「萬叔,你這是要帶我到哪兒去啊?」
王一凡坐在桑塔納警車的後排座上略顯無奈地問。
「本來我是打算帶你去局子裡蹲幾天,不過現在我要帶你回家。」
萬叔的話沒有了過去一貫的那種責怪語氣,反而語氣中多了些溫和的意味。
裝修一新的平安酒店外張燈結綵,好像是辦完了一件大喜事一樣。
劉文動帶著那五個棒小夥筆直地站成兩排,敬著軍營教科書一樣的標準軍禮,歡迎著王一凡和萬叔的歸來。
「行啊,有一套。」
萬叔一眼就看出這六個保安小子不是一般人。
「都是幾個退伍軍人,沒什麼好工作,就投奔到我這裡來了。」
王一凡也不客套,直話直說。
萬叔看著眼前這個熟悉而又陌生的地方,發起了問:「最近酒店經營的怎麼樣?聽說你還順帶搞地土方生意了。」
「酒店生意一直都那樣,這你是知道的。土方生意剛剛和朋友合股乾的,才上路還沒見一分錢回報呢。」
王一凡將萬叔引進門坐下,招呼前臺裡的嬌嬌拿來一瓶酒,就要給萬叔倒上。
萬叔忙伸手推開,推說自己一會還要執勤不能喝酒,王一凡也就不強人所難了,他端起酒瓶給自己倒上了一杯。
「你今天干的事我都清楚了。」
萬叔意味深長地說。
「哪件事?」
王一凡一仰頭,先自己幹了面前那杯酒。
「橋下河灘的事還有剛才麗都酒店裡面的事。」
萬叔也不掖著藏著,大大方方就說了。
「河灘上的事我的確幹得不地道,可這也是沒辦法的事……」
王一凡想向萬叔解釋著,卻被萬叔打斷了他的話。
「我明白,人在江湖,身不由己,你的難處我懂。」
萬叔一臉理解萬歲的表情,他的臉上現在有的只是慈祥和寬容。
「你剛才要是在麗都給唐震當了乾兒子進了黑社會,那我就不是要帶你回來,而是直接帶你進局子了。

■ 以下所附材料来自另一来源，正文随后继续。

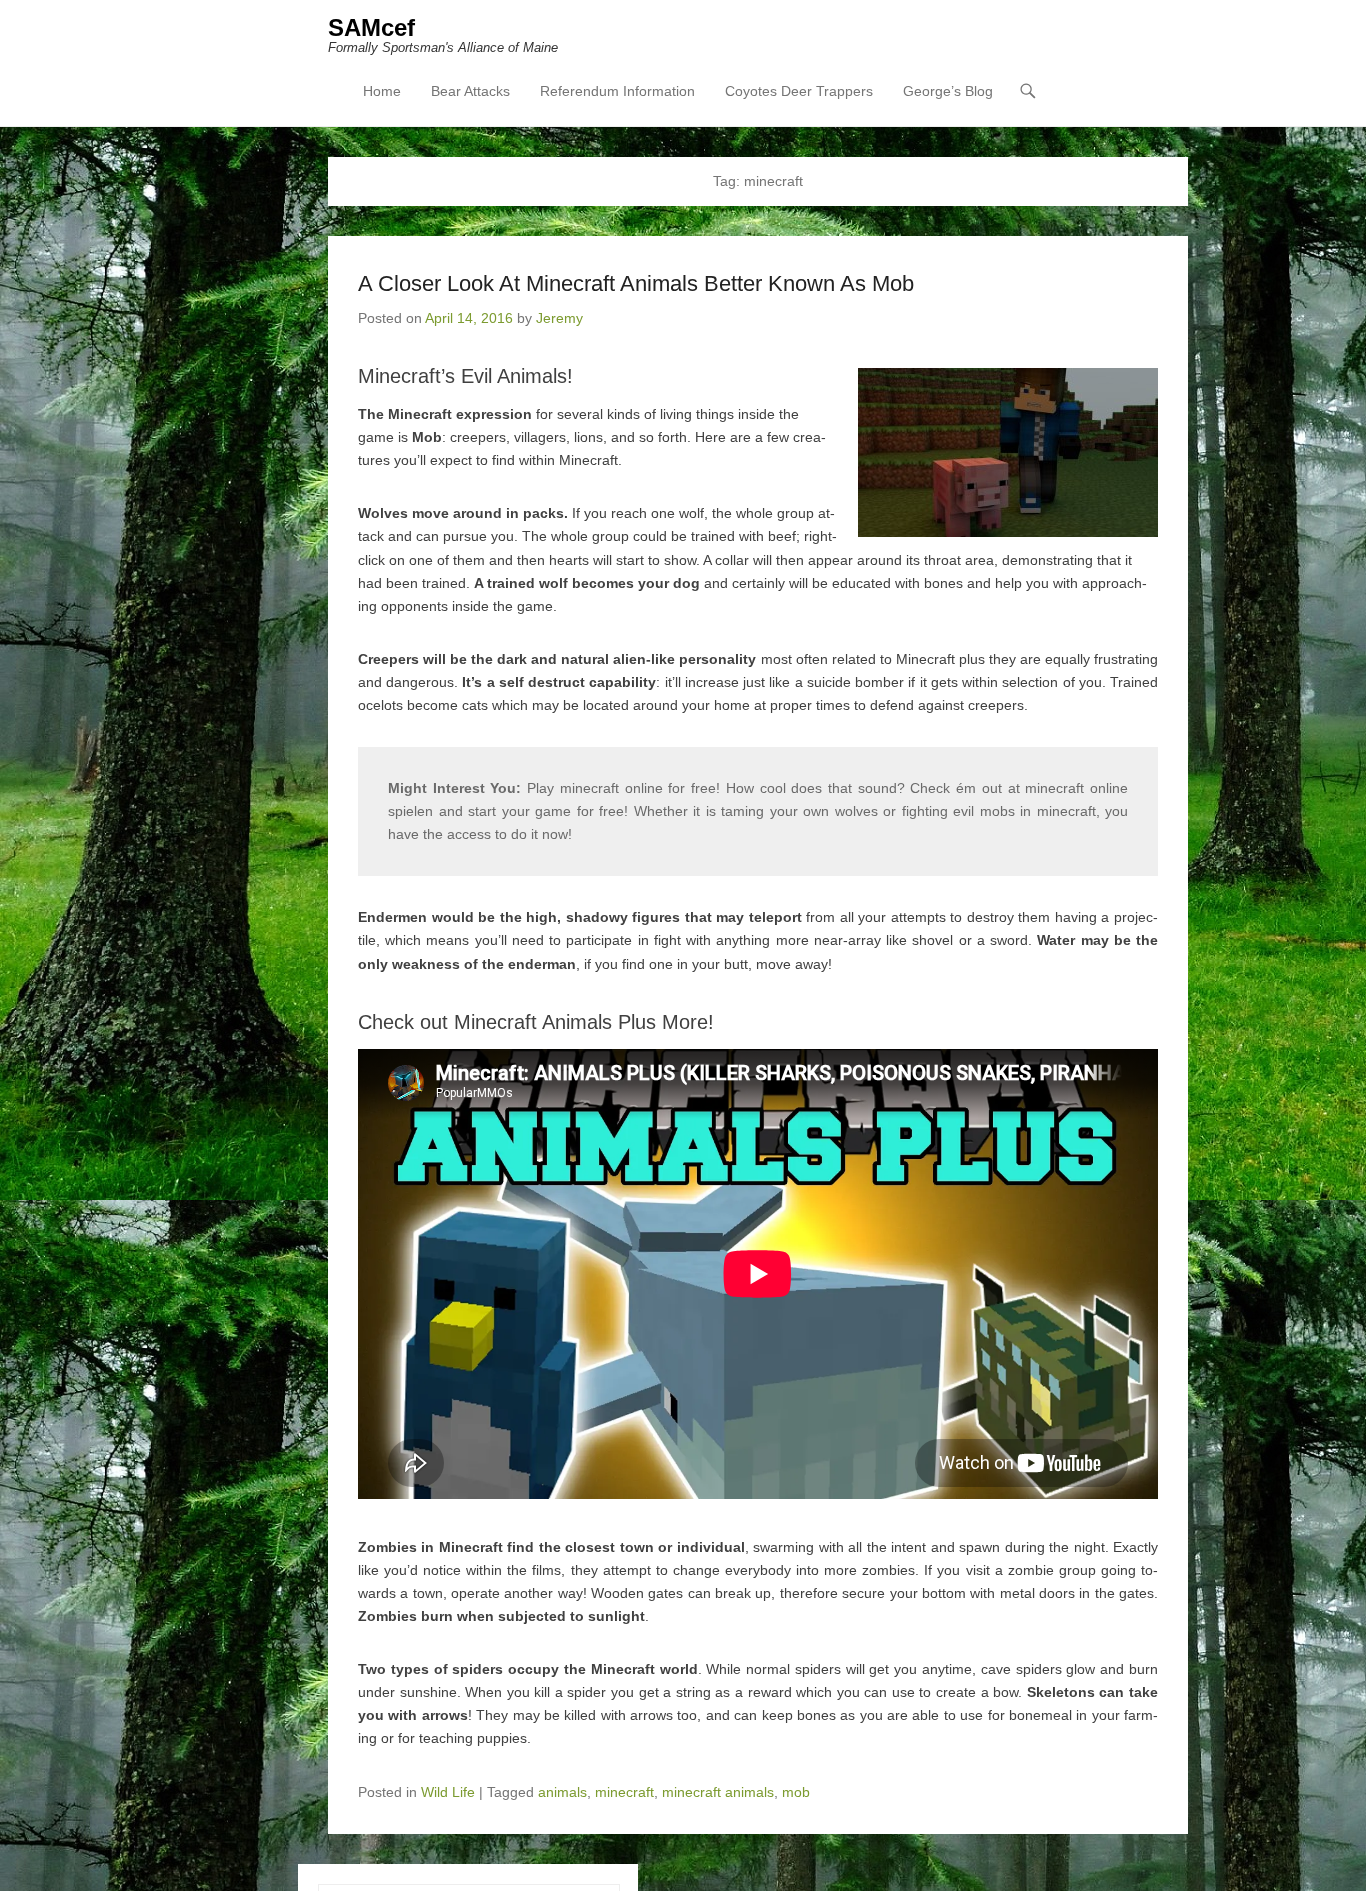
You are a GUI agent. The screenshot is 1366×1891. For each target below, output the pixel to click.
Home (382, 91)
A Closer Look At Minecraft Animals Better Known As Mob (636, 283)
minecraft (624, 1792)
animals (562, 1792)
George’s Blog (948, 91)
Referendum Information (617, 91)
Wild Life (448, 1792)
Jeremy (559, 318)
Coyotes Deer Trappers (799, 91)
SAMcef (371, 27)
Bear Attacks (470, 91)
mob (796, 1792)
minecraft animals (718, 1792)
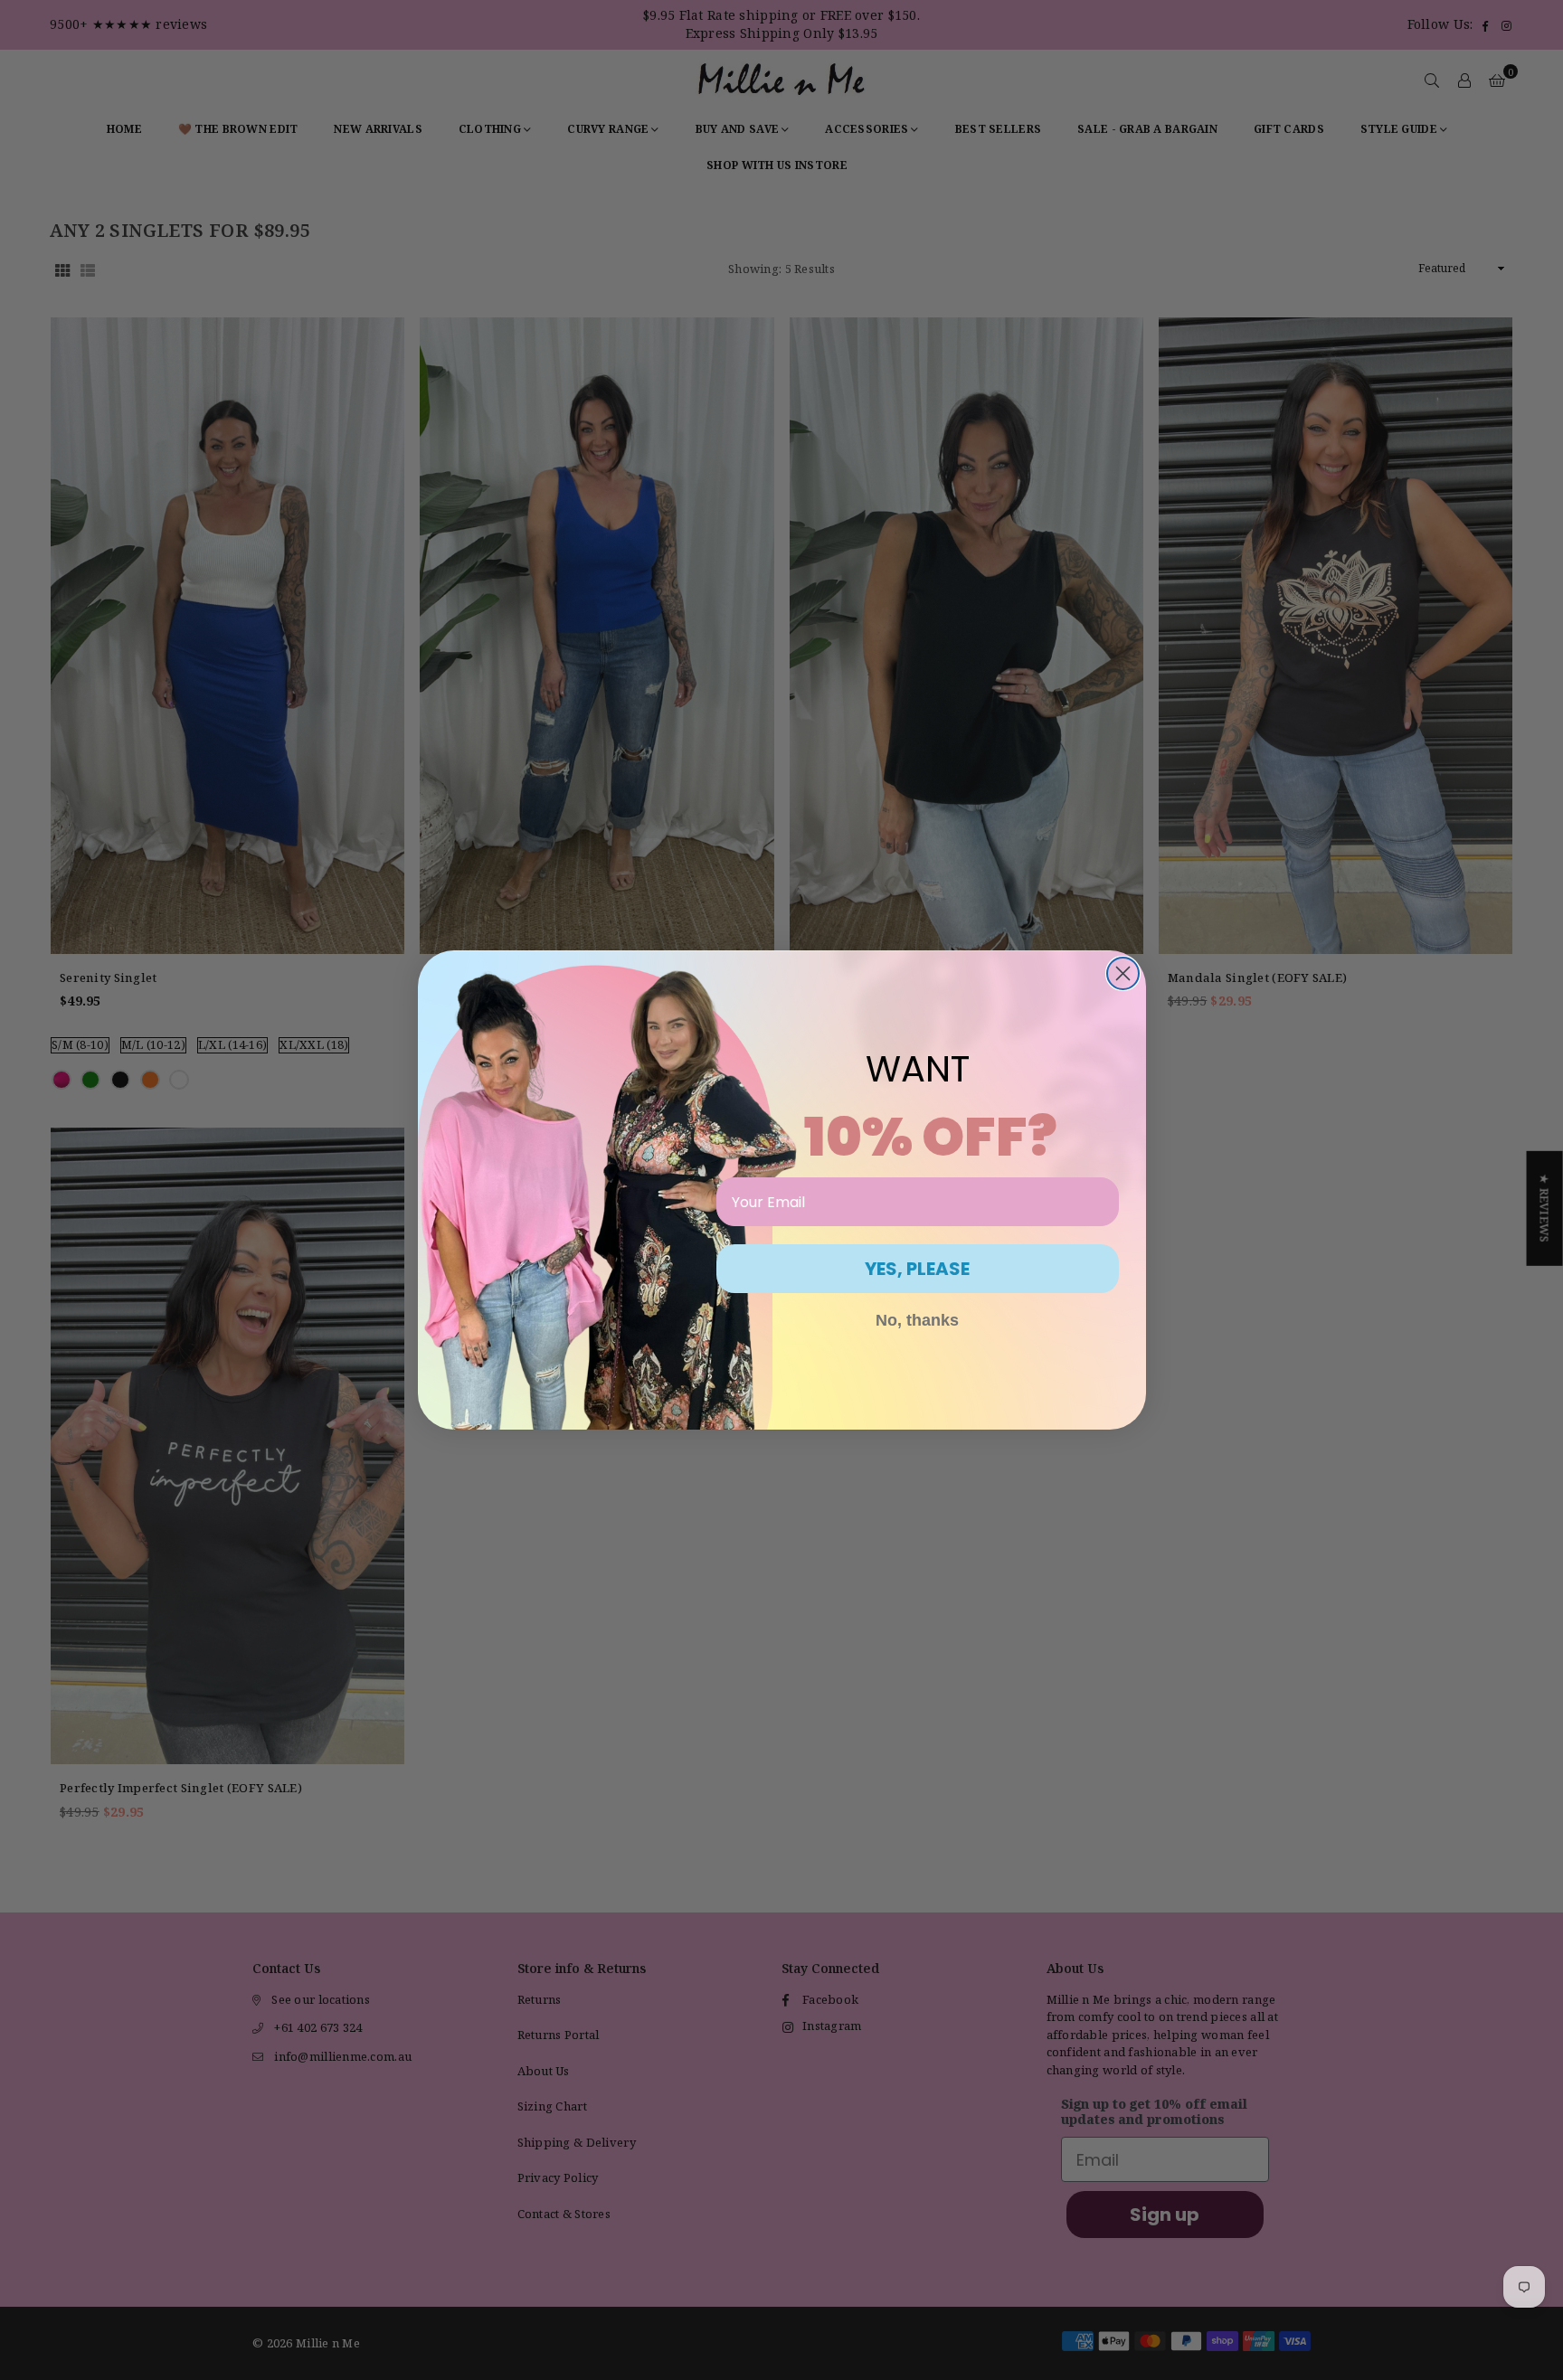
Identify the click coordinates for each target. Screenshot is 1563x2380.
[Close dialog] (1123, 973)
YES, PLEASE (917, 1268)
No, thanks (917, 1320)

不過,總算我還沒有看錯。」
萬叔對王一凡剛才和唐震公然劃清界限的舉動表示了充分的肯定
「我只不過是堅持了一個正常人的基本行為準則。雖然我只是個底層人士,但我也有我的原則。」
王一凡說著這些話,看著萬叔的雙眼清澈而又明亮。
「希望你能一直堅持守住你的原則和底限,好了,我就不多說了。」
說完,萬叔就要起身離開。
「萬叔,不再坐會了?」
王一凡站起身來就要上前挽留,萬叔擺擺手讓他坐下。
他走出大門前忽然又回頭好心提醒了句
「你要特別留意那個張志然,他底子很深,聽說最近局裡打算將他提成治安大隊大隊長,以後可能要專管你們這一塊。」
「兵來將擋水來土掩,反正我和他之間pk又不是一回兩回了。」
王一凡自信地回答著。
萬叔點了點頭,上了他那輛停在門口的桑塔納警車就直接開走了。
平安酒店大擺筵席,表面上是慶祝新店重開,實際上大家心裡都明白,這是給剛剛才結束的那場江湖大火併辦的慶功會。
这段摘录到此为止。